Dataset excerpts
^^^^
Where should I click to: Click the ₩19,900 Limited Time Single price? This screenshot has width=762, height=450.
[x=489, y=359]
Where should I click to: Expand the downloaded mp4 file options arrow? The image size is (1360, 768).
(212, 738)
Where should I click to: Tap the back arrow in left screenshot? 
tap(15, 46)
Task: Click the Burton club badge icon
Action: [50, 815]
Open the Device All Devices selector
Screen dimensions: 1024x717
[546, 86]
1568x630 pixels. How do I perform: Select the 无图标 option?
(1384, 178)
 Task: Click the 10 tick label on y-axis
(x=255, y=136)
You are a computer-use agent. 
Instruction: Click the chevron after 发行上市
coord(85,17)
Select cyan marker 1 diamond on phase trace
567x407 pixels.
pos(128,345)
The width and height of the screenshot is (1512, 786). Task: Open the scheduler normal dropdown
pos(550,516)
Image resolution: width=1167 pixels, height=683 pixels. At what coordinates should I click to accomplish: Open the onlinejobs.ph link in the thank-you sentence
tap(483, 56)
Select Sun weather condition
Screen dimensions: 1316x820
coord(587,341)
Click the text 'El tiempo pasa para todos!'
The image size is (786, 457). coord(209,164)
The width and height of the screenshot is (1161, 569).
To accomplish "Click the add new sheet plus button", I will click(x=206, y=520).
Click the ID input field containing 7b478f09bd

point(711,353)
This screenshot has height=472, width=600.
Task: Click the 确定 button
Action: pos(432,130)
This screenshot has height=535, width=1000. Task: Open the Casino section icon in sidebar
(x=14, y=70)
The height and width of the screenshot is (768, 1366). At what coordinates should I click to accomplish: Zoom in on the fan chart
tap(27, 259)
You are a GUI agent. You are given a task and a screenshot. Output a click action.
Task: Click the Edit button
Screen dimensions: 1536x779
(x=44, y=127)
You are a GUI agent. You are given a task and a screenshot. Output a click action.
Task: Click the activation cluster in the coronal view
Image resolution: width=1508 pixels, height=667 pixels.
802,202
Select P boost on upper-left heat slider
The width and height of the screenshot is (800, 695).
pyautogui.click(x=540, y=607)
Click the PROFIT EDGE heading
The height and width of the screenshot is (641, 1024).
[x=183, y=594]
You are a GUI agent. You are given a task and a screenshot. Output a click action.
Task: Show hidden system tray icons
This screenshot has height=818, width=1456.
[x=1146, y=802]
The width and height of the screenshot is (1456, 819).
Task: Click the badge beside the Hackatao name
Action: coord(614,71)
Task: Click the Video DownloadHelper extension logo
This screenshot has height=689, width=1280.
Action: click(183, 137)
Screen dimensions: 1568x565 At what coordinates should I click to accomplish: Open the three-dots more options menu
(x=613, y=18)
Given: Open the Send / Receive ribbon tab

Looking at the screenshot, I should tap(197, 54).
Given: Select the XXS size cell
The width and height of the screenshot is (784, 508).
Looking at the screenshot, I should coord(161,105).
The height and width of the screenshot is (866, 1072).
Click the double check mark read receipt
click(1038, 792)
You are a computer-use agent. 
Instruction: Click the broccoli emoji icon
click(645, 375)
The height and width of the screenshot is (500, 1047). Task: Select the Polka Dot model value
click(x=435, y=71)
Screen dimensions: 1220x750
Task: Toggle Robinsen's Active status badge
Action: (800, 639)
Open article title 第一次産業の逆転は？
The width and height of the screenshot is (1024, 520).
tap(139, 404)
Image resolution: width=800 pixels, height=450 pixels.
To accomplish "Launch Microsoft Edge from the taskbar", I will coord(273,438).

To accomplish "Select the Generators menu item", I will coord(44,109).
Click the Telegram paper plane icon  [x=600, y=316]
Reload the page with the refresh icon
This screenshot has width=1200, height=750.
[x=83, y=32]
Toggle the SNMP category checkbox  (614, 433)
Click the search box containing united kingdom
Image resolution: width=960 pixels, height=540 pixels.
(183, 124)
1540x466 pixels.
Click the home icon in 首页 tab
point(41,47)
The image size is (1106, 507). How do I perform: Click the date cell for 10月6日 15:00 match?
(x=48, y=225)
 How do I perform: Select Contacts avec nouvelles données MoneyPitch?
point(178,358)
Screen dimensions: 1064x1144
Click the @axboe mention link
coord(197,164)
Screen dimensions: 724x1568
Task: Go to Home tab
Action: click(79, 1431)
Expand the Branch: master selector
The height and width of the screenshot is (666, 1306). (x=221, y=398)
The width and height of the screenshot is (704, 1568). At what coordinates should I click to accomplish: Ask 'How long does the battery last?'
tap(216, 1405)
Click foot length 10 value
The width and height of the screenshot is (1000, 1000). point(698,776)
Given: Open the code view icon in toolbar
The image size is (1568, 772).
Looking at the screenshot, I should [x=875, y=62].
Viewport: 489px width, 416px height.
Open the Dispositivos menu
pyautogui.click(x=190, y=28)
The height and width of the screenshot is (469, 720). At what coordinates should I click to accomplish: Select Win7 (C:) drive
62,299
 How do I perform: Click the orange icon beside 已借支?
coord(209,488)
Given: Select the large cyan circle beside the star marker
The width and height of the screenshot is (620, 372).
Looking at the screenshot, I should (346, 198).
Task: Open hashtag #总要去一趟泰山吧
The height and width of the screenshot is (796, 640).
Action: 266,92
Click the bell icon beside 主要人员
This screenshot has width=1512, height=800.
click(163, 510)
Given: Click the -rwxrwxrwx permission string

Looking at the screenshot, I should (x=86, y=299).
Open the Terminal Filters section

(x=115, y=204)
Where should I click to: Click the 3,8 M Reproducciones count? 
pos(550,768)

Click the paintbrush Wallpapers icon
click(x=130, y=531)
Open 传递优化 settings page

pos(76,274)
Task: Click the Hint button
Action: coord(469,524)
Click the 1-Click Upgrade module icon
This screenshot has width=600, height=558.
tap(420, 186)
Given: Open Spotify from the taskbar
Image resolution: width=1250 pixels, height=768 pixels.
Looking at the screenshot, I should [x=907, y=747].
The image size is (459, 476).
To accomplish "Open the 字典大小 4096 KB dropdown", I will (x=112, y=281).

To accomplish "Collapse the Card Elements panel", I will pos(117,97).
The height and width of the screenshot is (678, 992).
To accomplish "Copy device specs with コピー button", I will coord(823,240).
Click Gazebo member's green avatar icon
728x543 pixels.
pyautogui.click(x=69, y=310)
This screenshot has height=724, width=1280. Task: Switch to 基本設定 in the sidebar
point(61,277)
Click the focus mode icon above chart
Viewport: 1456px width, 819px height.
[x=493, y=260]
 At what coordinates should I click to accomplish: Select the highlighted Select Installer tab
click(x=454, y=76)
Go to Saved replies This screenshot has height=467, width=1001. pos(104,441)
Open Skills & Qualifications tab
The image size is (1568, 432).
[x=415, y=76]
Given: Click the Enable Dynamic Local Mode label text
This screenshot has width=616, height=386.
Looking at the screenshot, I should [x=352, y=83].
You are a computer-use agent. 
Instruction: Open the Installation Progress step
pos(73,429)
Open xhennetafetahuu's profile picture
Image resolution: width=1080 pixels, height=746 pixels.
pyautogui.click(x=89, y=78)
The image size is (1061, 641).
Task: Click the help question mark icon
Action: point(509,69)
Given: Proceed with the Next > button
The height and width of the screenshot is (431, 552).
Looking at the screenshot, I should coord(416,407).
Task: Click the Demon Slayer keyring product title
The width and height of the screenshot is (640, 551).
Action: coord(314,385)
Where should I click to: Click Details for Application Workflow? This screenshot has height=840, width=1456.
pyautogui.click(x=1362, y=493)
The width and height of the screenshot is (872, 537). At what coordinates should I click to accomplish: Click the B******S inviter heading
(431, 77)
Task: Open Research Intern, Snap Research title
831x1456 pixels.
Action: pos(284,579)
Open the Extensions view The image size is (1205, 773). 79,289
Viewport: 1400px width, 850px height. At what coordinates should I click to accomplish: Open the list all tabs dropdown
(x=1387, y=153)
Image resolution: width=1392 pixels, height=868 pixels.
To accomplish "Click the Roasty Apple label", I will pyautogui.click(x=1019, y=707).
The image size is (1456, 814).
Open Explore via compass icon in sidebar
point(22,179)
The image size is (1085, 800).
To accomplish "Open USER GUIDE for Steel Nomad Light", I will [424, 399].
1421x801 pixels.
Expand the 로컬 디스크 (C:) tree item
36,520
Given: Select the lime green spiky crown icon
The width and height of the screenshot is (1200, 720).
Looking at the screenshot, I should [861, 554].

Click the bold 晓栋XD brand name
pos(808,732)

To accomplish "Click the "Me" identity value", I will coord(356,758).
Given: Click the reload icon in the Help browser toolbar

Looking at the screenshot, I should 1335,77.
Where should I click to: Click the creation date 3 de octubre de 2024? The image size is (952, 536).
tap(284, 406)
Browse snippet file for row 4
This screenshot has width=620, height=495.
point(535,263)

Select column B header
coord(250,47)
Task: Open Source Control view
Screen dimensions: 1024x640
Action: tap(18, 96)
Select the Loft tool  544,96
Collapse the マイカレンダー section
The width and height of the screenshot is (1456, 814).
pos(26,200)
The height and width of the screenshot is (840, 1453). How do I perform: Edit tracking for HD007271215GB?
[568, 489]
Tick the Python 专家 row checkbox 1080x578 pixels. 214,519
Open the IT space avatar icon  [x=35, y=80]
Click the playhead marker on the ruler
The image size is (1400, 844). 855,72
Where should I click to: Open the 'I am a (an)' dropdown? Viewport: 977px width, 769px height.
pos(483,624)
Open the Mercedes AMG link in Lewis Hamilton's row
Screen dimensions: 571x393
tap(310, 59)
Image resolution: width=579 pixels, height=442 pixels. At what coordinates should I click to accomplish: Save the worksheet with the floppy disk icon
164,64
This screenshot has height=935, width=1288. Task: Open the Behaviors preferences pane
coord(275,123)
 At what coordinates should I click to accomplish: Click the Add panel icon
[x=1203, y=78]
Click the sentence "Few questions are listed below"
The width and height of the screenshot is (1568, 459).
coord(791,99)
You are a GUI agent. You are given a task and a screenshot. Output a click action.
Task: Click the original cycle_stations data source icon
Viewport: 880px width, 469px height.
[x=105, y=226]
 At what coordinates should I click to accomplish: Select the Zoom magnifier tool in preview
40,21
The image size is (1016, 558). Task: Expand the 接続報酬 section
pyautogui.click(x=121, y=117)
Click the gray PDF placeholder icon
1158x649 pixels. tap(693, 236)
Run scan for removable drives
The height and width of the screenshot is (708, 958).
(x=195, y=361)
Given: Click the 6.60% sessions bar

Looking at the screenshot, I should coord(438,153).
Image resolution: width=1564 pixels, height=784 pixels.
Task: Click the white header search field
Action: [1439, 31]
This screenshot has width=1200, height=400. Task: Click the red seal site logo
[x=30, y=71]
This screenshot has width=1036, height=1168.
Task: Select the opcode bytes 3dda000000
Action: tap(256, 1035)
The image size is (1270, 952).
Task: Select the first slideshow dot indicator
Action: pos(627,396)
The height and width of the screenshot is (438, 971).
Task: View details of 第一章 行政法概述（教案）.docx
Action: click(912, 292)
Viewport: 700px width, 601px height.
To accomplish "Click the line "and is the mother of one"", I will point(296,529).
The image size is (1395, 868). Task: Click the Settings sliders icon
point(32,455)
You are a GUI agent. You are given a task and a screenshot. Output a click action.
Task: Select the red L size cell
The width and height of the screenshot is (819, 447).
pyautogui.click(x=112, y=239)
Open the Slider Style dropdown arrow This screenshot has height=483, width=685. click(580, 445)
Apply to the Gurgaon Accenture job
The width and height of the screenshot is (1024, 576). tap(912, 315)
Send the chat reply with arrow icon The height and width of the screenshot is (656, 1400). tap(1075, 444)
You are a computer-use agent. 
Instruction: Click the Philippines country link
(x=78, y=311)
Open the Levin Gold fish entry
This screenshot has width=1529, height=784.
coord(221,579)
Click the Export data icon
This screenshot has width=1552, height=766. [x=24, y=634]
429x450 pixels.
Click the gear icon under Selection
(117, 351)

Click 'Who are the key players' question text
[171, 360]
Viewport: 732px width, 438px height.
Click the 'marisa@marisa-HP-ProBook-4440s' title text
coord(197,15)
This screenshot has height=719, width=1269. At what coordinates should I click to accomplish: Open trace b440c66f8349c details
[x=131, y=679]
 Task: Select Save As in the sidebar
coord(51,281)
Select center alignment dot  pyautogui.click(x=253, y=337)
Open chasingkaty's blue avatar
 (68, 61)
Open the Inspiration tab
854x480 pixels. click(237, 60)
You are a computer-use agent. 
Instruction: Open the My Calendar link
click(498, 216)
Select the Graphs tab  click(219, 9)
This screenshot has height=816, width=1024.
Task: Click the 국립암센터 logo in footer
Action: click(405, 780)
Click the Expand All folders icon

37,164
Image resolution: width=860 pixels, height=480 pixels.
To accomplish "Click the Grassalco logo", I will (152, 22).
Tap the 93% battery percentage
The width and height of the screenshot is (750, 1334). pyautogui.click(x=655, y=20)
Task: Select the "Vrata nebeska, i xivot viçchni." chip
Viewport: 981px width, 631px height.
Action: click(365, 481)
^^^^
• [PROBLEM DESCRIPTION]: Word for word, restate the data above from its first line down to and including the line with "Task: Click the Edit button".

• [TASK ANSWER]:
Where should I click to: Click the ₩19,900 Limited Time Single price? This screenshot has width=762, height=450.
[x=489, y=359]
Where should I click to: Expand the downloaded mp4 file options arrow? The image size is (1360, 768).
(212, 738)
Where should I click to: Tap the back arrow in left screenshot? 
tap(15, 46)
Task: Click the Burton club badge icon
Action: [50, 815]
Open the Device All Devices selector
Screen dimensions: 1024x717
[546, 86]
1568x630 pixels. How do I perform: Select the 无图标 option?
(1384, 178)
 Task: Click the 10 tick label on y-axis
(x=255, y=136)
You are a computer-use agent. 
Instruction: Click the chevron after 发行上市
coord(85,17)
Select cyan marker 1 diamond on phase trace
567x407 pixels.
pos(128,345)
The width and height of the screenshot is (1512, 786). Task: Open the scheduler normal dropdown
pos(550,516)
Image resolution: width=1167 pixels, height=683 pixels. At what coordinates should I click to accomplish: Open the onlinejobs.ph link in the thank-you sentence
tap(483, 56)
Select Sun weather condition
Screen dimensions: 1316x820
coord(587,341)
Click the text 'El tiempo pasa para todos!'
The image size is (786, 457). coord(209,164)
The width and height of the screenshot is (1161, 569).
To accomplish "Click the add new sheet plus button", I will click(x=206, y=520).
Click the ID input field containing 7b478f09bd

point(711,353)
This screenshot has height=472, width=600.
Task: Click the 确定 button
Action: pos(432,130)
This screenshot has height=535, width=1000. Task: Open the Casino section icon in sidebar
(x=14, y=70)
The height and width of the screenshot is (768, 1366). At what coordinates should I click to accomplish: Zoom in on the fan chart
tap(27, 259)
You are a GUI agent. You are given a task and a screenshot. Output a click action.
Task: Click the Edit button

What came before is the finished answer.